Unlike earlier versions, everyone stays grooving on the vamp for a while. There's no funny business from Kahn and, unusually, Buchanan is the one who seems to first pull away from the groove. Still, there's no abrupt shifting gears at all, just a very gradual move into more open playing. Before 6 minutes, Garcia finds a vein of weirdness that he works, and everyone else reorients to wherever he's going. A minute later, Garcia has found a little rhythmic groove, Kahn begins a walking bassline, and things start to achieve lift off. Godchaux doesn't want to let go of the 2-chord vamp, but everyone else is in fairly jazzy territory, rhythmically speaking. Garcia is eventually pulled back into Godchaux's tight orbit, but Kahn and Buchanan are throwing down, shifting back and forth between jazz and a more driving rock beat. This is really sweet. They jam this for a while until it falls into freer space around 12 1/2 minutes. No tempo here, and it feels like Garcia is slowly turning up the hear, a la older GD space jams. After 3 minutes of this, they start peaking with Garcia trilling away and everyone else crashing around. At 16 1/2 min, they ease off the intensity and downshift into a quieter, pretty, almost melodic space. Garcia slickly threads in the "lonesome and a long way from home" melody line and brings them right back into the song itself. Great transition! He slips up and repeats the final verse a second time like 3/9/78, and they wrap up at a hair over 22 minutes. Holy smokies, that was excellent.
10/28/78 - Paramount Northwest Theatre, Seattle, WA
A well-renowned show (this is the best aud recording) and often praised as one of Keith Godchaux's best 11th hour performances. I think the early show deserves all the praise it's been given. The late show is bit more of a mixed bag, and this final performance of Lonesome by this band doesn't reach the same heights as 10/26. But it ain't bad!

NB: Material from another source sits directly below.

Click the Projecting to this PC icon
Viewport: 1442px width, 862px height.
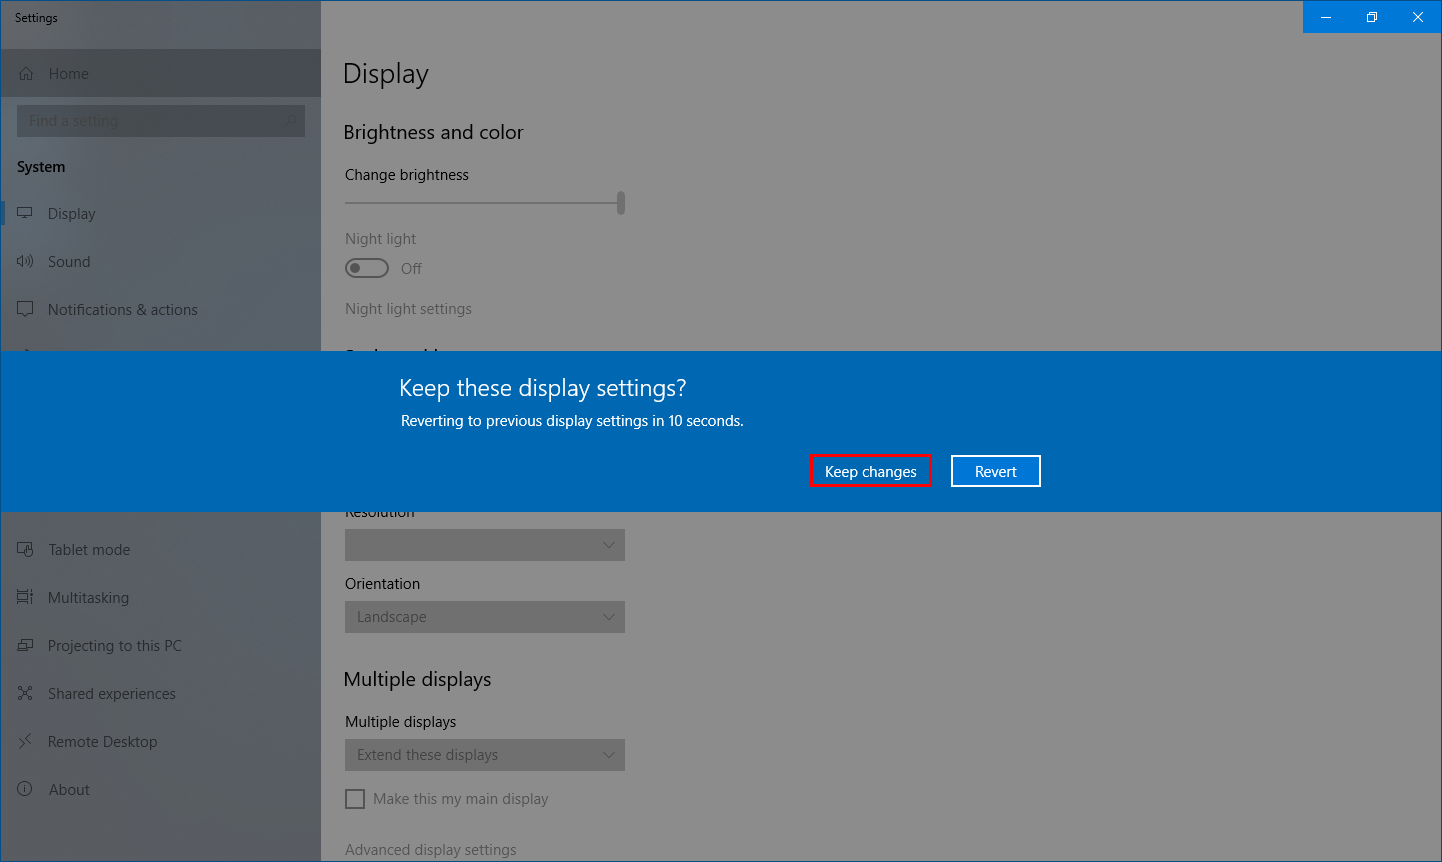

Garcia starts doing his late-78/79 superfast 16th note runs right at the start of the jam, and Kahn starts getting pushy after not too long. This one jumps around much more at first: there's an abrupt drop in intensity at 4:30, and Garcia seems to stick more to the background as Kahn and Godchaux move more to the fore. Things veer into space at about 6 minutes, things amp up, things ease back, Garcia seems mainly to zip around without finding much of a direction. They reach a fanning climax around 10:20, but the overall vibe of this has felt pretty tweaky and bug-eyed to me. The wave crests, they splash around for a minute, and Garcia strums them back into the song. This one felt solid enough, but it flew by without getting much traction; the feel is similar to 3/18's jam, but more compact at 13:30 total.

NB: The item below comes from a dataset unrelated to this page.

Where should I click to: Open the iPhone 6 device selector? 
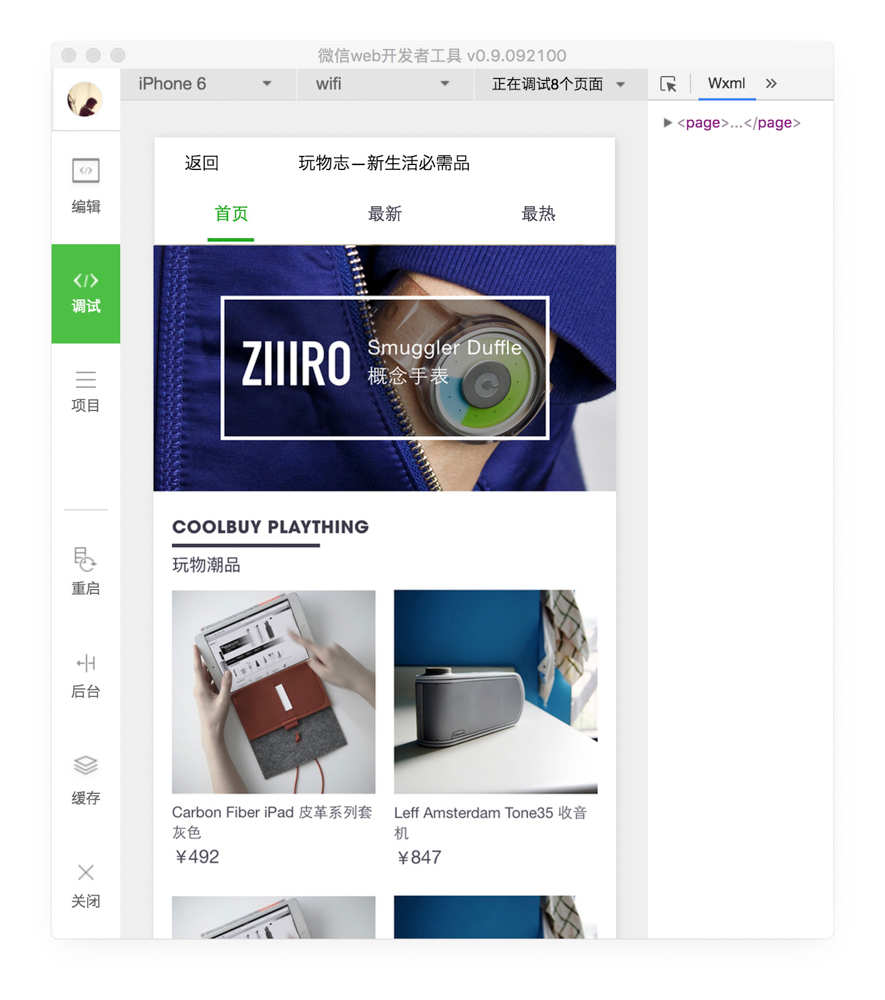(x=205, y=84)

And that, unfortunately, was that. A
week later this lineup played its final shows, and no other iteration of
the JGB ever delved this deep again. When Don't Let Go returned to the
repertoire in 1988, that band delivered a few versions that broke the
mold of its general structure and wandered into spacier areas. But they
never sustained this kind of creative group improvisation at such
length, making these few version of Lonesome and a Long Way From Home
nearly unique in Garcia's side career.
In the summer of 1981, Garcia brought Lonesome back -- only twice. On 7/26/81 the jam stays in the vamp: not the C-B (I-VII) vamp of the 70's versions, but the same C-F (I-V) vamp that begins the song, and then eventually shifts into basically just jamming on a C chord. Garcia solos while everyone else bubbles away beneath him. On 7/26/81, the more exciting of the two, Garcia never returns to the song itself and transitions out of the jam right innto Dear Prudence. On 8/20/81 the energ feels a bit more sluggish, but he does return to song to reprise the verse, then segues into Dear Prudence on the final note. Both of these are about 10 minutes long. Then on the JGB's Sept 1989 tour, Lonesome reappeared as an even briefer show-closer: a nice (if short-lived) alternative to Midnight Moonlight, but nothing that was sustained for more than a few minutes.